Vieira still has one fight left in his deal with Arzalet Fighting, but his contract allows him to compete for other promotions outside of Japan, and he’s currently negotiating with a promotion. Where he fights next will determine his weight class, Vieira explains.

"I can’t fight at 185 (at Arzalet) because they have this rule that you can’t gain more than five kilos (11 pounds) after making weight,” Vieira said, "so it doesn't make sense for me to cut down.”

The jiu-jitsu specialist plans on fighting again as soon as possible. Aiming to become a UFC champion in the future, the Rio de Janeiro native is not interested in competing in grappling anymore.

"Man, I really like jiu-jitsu, I love jiu-jitsu, but when I decided to go to MMA I was not motivated to continue competing in jiu-jitsu, and MMA was a dream I had,” Vieira said. "I’m happy now, starting something from zero. You have that thing of winning, achieving, winning money and status, like when I started in jiu-jitsu."

"I don’t see myself competing in jiu-jitsu anymore,” he continued. "If an opportunity presents itself, a super fight with someone tough and they pay me well, I could do it if I don’t have a MMA fight coming up.
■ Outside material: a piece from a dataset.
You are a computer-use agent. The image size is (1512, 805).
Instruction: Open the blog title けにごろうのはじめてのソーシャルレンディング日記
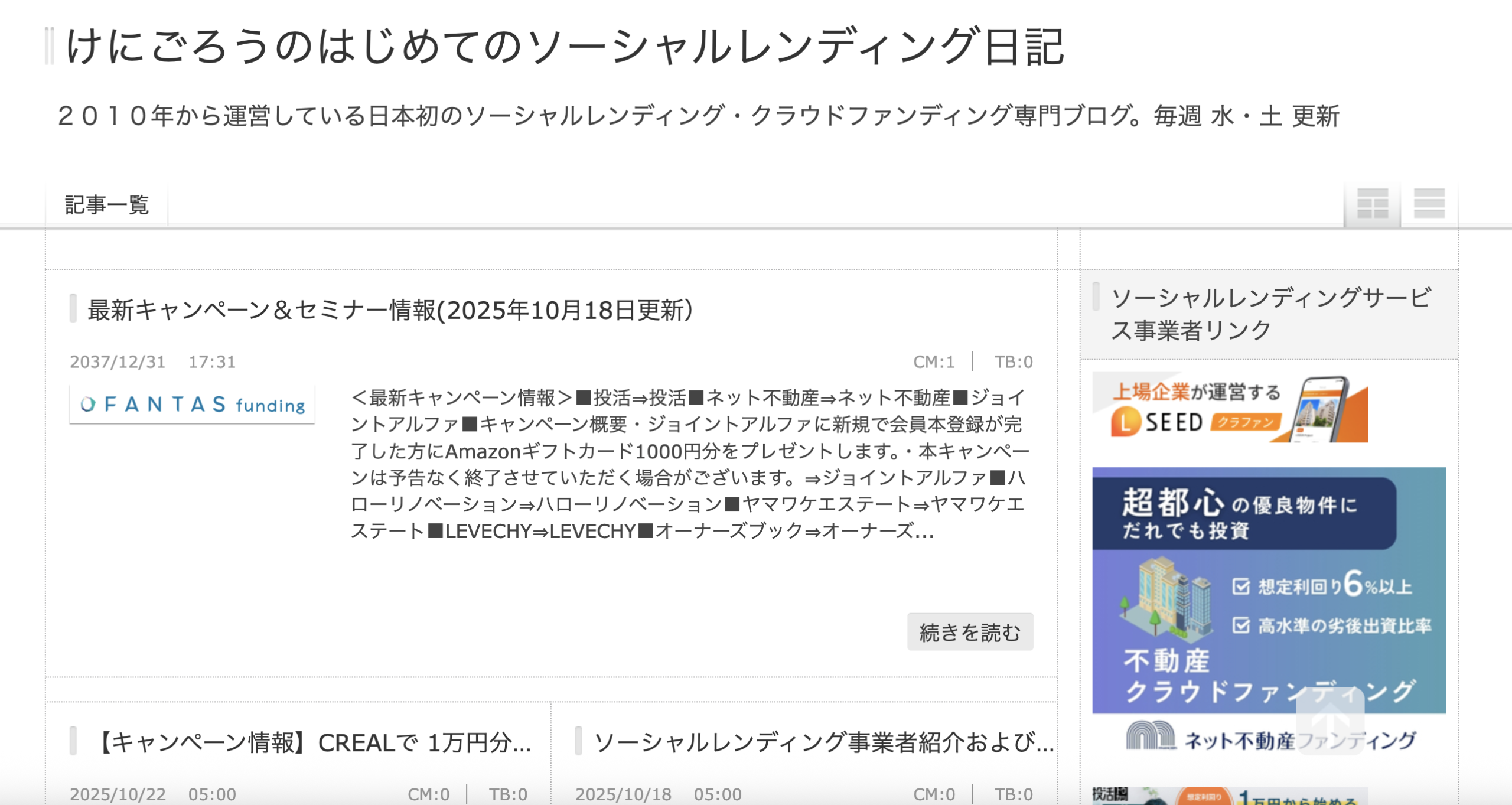tap(565, 47)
And it should be no gi since I’m already training without the go for MMA fights. But I don’t see myself competing at the IBJJF Worlds, which is the only tournament I entered anyway."

Vieira’s resume in jiu-jitsu includes five world championship as a black belt at IBJJF, an ADCC title, and several other gold medals around the world — and he did that in a short period of time.

"I stepped away from jiu-jitsu in 2014, when I was 25 years old and already had five world titles,” Vieira said. "I made friends, fans, people that admire me and care about me with jiu-jitsu. I hope I’m remembered for that and the way I fought.”

Even though he's focused full-time in MMA, Vieira won’t officially say he’s retired from the jiu jitsu.

"Many people say 'I’m retired,' but come back later,” he said. "People retire and un-retire five times in four years. I’d rather say I’m stepping away now. It’s really tough to train hard to fight nine or 10 times in one day to win… prestige? Thank God I don’t need that today anymore. I don’t think one or two world titles would make a big difference in my life."

After winning pretty much everything in the jiu-jitsu world, Vieira only misses one thing left: defeating Marcus “Buchecha" Almeida.

"I thing the only thing missing is beating ‘Buchecha' (laughs), but I don’t thing there’s not a title left,” said Vieira, who tapped “Buchecha" with an armbar in 2011, but lost by points the last five times they fought.

"The Brazilian national is the only title I didn't win, but European, Pan-American, IBJJF World Championship and the World Pro, I won weight and absolute in all of them. I had a pretty successful career."